▶ Task statement
Please copy exactly the line containing "Task: Click the Submit rating button" and every line after it, through the last line of the records below, leaving out all pictures.

[Records from a collection]
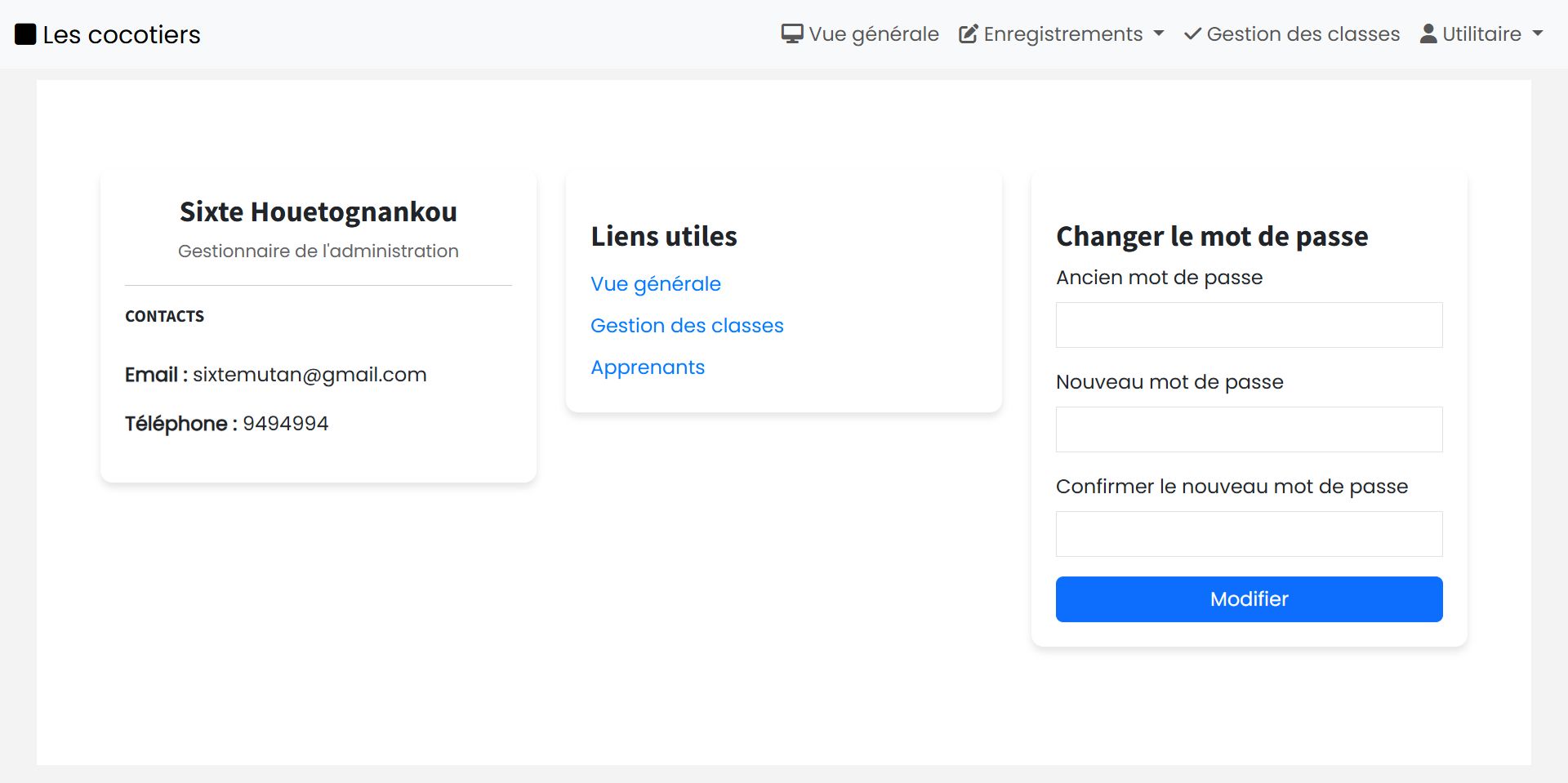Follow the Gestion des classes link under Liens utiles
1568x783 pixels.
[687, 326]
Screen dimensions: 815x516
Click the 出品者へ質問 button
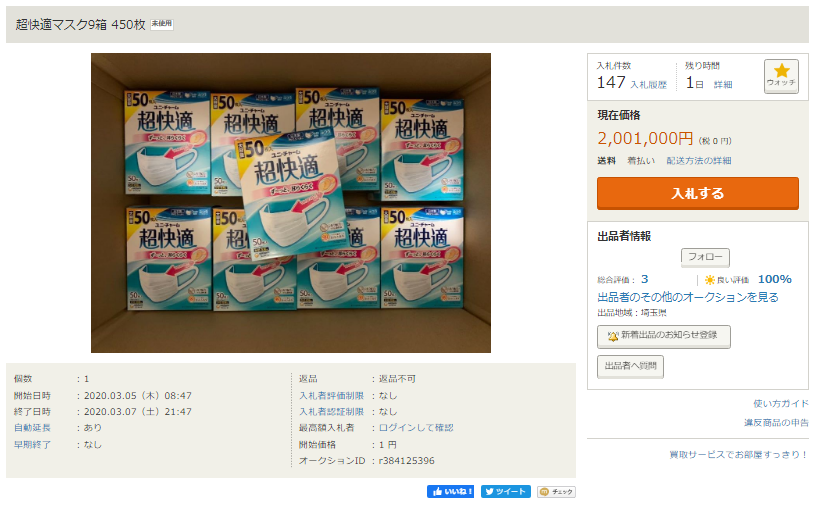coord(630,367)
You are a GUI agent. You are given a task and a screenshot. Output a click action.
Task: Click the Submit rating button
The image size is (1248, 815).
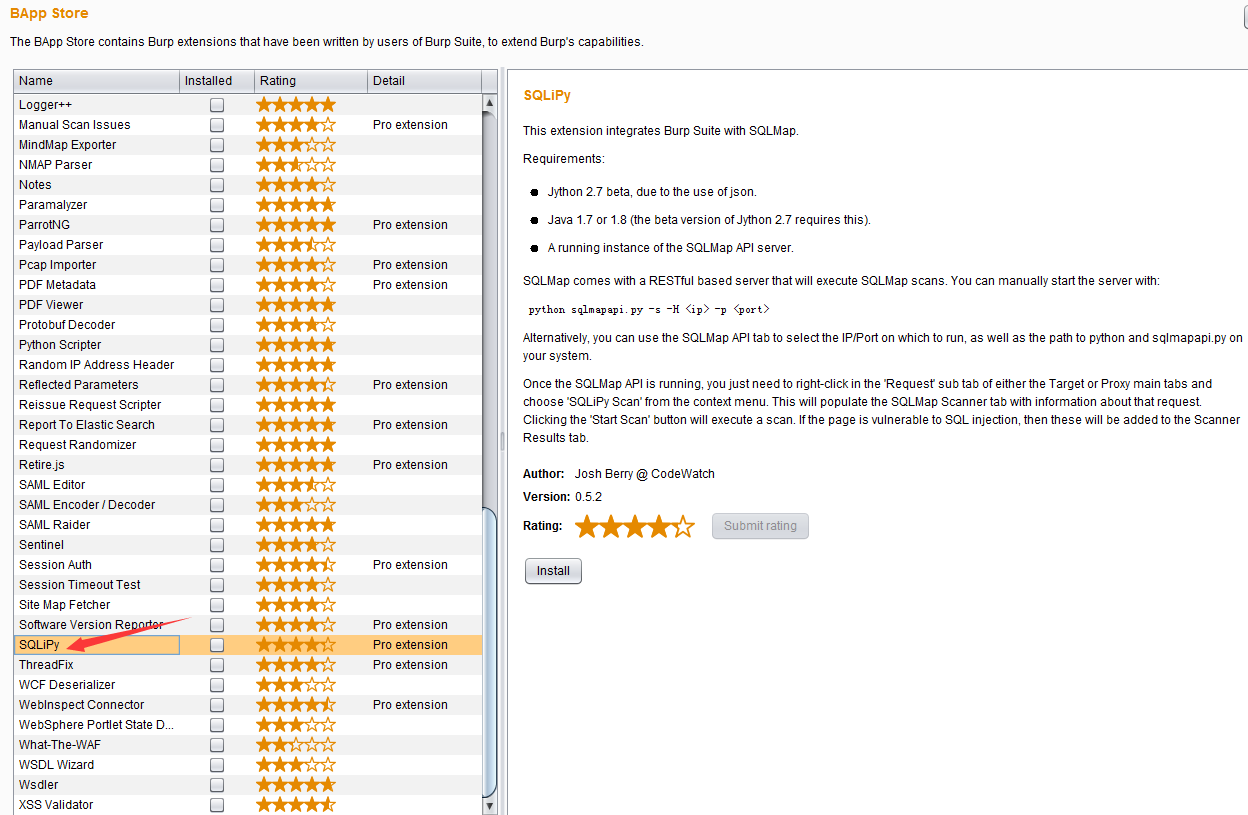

▶ Written answer
Task: Click the Submit rating button
The image size is (1248, 815).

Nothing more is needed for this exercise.